Let’s backtrack a little actually, I only got those “damn titties” when I turned fifteen. I was flat chested my entire life, and my mom kept asking when I would get them. She was really annoying about it. One day, they appeared. Either I ate something really fattening that got stuck at that part of my body, or my mom said I really HUGE prayer. Anyway. needless to say, those “damn titties” became such a big part of my life… literally. They were always in the way. I hardly fit into Victorias Secret, and I needed to wear those granny bras. Sometimes I thank God that I didn’t have to go so far as to get the bras that had the clasp in the front.
So here is my NSV (non scale victory) I am finally free of the evil boobie bibs! I have never been happier. Ronnie must also be happy, because there is way less laundry for her to do now!
For all you people that like winter: what the hell is wrong with you? I understand like a cool breeze, with little snowflakes, wow so pretty. But to enjoy freezing, snowy, slippy walks home, you have a chemical imbalance in your brain. Anyway, I like summer, summer allows me to sit outside for hours and watch my skin get all crispy and fun. In the winter I’m all pale and unhappy.
Besides hating the snow and the ice, and the slippery sidewalks, what I look forward to the least is the day that I will slip and slide on the ice.
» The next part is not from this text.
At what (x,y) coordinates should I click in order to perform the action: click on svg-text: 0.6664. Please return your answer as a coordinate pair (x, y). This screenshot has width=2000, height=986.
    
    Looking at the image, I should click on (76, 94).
I know it will happen, last year was my best year, as I only slipped 13 times; not bad! I really don’t care about falling and hurting myself, I care more about what my fall will look like when my feet slip off the ground and I break the ice in front of me. Sometimes when I’m walking, I imagine the fall, last Sunday, for our first real snowfall here in Iglooville Canada, I pictured me falling head first and sliding all the way down the road hitting a cement post, luckily that wasn’t me, but it did happen to my dog Genius, he’s fine now though, he enjoys running into walls etc.
So far this year I’m 0/1. No falling, no slipping no almost falls; those are the worst because sometimes with the almost falls I want to hold on to the closest stranger next to me. My neighborhood is a little creepy, so I wouldn’t want to hang on to any strangers there.
Anyway, good luck in the ice this winter, everyone!